== Information shown ==
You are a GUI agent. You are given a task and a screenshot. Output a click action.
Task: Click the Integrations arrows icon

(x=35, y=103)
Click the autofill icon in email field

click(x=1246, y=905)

== Task item ==
All the lines above need to be printed again, exactly.

== Task result ==
You are a GUI agent. You are given a task and a screenshot. Output a click action.
Task: Click the Integrations arrows icon

(x=35, y=103)
Click the autofill icon in email field

click(x=1246, y=905)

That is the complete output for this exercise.